> **ASSIGNMENT**: Copy the lines below that contain "computer".

> **SUPPLIED RECORDS**:
------
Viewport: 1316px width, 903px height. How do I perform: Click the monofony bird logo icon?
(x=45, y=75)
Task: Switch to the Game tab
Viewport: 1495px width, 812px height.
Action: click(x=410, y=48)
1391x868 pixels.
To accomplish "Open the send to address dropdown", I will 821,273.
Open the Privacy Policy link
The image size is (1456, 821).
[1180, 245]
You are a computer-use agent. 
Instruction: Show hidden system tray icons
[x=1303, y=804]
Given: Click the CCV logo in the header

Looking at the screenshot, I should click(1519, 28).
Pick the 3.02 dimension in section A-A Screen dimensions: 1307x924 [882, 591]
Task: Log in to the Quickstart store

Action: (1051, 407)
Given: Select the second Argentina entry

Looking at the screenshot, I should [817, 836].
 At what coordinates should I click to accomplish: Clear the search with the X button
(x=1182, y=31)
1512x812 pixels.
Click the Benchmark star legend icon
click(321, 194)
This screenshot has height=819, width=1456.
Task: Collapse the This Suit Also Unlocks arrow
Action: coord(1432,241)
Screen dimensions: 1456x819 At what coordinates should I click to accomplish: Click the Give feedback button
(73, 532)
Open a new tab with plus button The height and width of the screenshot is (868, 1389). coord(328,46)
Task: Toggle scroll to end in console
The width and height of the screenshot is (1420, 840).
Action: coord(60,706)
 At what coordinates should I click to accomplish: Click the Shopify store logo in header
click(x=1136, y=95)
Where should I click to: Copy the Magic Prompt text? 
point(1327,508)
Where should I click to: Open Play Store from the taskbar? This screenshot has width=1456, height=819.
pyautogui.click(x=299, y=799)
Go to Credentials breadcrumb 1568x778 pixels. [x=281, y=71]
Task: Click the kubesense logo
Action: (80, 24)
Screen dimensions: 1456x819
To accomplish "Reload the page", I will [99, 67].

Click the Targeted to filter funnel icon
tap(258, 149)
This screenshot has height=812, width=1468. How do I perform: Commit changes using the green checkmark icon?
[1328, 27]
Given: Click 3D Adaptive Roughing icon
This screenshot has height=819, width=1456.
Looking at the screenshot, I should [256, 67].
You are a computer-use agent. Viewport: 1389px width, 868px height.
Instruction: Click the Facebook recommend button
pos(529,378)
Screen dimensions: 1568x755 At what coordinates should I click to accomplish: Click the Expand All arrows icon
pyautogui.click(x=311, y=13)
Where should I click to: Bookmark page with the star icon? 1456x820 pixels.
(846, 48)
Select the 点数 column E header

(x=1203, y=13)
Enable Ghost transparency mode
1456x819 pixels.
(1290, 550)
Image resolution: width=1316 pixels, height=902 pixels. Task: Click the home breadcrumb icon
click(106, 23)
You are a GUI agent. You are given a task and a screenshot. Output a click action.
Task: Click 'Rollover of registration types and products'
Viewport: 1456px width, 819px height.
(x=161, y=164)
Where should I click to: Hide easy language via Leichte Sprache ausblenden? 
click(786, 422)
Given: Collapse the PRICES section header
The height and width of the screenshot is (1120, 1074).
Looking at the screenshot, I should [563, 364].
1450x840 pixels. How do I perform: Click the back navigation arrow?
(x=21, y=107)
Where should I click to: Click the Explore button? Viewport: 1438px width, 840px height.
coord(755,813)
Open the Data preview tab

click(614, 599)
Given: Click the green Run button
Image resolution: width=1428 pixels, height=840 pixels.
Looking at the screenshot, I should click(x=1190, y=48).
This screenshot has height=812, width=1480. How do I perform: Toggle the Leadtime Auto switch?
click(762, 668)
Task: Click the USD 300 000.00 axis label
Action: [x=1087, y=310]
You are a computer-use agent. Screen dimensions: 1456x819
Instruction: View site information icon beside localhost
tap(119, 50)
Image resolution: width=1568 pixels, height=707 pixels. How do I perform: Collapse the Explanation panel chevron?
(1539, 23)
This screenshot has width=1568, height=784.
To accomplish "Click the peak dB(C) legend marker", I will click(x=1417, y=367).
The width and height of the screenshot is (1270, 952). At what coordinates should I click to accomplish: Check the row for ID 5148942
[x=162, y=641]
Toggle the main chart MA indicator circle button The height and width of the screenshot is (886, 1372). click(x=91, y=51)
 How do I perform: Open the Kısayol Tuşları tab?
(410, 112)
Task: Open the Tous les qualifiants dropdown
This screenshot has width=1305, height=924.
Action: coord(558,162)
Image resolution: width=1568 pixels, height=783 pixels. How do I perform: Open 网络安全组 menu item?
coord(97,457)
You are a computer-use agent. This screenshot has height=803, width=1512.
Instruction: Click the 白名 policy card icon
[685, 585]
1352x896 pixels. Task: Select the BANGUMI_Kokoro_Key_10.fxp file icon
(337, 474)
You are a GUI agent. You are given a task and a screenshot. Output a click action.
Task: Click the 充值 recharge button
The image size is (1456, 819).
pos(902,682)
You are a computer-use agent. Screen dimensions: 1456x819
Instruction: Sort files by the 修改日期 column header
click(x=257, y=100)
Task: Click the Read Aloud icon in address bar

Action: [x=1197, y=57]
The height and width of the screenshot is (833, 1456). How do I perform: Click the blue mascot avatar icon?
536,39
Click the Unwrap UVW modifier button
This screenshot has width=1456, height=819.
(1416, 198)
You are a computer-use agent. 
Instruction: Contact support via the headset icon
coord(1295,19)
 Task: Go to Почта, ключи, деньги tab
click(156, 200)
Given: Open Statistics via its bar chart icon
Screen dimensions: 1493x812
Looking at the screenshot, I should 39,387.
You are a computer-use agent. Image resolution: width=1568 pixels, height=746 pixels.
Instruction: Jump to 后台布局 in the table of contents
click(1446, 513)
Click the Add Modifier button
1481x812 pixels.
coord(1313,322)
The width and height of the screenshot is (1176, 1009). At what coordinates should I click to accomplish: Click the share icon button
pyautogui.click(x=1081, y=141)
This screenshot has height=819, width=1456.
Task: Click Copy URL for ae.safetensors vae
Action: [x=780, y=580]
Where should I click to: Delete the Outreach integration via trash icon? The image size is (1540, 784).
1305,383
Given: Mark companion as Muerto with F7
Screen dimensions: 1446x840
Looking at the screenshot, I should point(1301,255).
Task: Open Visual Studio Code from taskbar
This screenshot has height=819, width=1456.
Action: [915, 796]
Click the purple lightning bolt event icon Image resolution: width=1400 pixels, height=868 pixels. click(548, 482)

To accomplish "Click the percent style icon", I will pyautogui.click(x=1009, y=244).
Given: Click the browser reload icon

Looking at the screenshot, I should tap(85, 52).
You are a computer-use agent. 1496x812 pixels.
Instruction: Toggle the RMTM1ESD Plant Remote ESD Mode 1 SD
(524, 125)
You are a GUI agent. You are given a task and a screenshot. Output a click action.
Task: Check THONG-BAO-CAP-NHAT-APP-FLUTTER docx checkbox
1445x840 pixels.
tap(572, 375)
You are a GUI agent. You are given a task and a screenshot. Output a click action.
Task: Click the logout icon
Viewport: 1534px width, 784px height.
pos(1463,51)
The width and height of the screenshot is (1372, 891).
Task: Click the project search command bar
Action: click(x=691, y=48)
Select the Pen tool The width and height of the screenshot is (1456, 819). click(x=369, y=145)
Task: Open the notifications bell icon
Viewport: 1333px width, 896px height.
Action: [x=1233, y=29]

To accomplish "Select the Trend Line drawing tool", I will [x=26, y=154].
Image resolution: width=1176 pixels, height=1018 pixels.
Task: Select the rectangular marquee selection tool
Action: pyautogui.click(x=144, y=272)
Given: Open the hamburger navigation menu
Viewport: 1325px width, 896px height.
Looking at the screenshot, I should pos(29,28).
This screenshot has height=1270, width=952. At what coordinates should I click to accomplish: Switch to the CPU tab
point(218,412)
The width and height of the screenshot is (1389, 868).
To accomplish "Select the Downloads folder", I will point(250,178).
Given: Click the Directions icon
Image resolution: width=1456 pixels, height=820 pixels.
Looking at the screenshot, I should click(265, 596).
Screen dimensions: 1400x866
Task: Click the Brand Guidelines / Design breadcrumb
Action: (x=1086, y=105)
------
> **ANSWER TO THIS EXERCISE**:
You are a computer-use agent. 
You are a computer-use agent. Viewport: 1389px width, 868px height.
You are a computer-use agent. Screen dimensions: 1456x819
You are a computer-use agent. This screenshot has height=803, width=1512.
You are a computer-use agent. Screen dimensions: 1456x819
You are a computer-use agent. 
You are a computer-use agent. Image resolution: width=1568 pixels, height=746 pixels.
You are a computer-use agent. 1496x812 pixels.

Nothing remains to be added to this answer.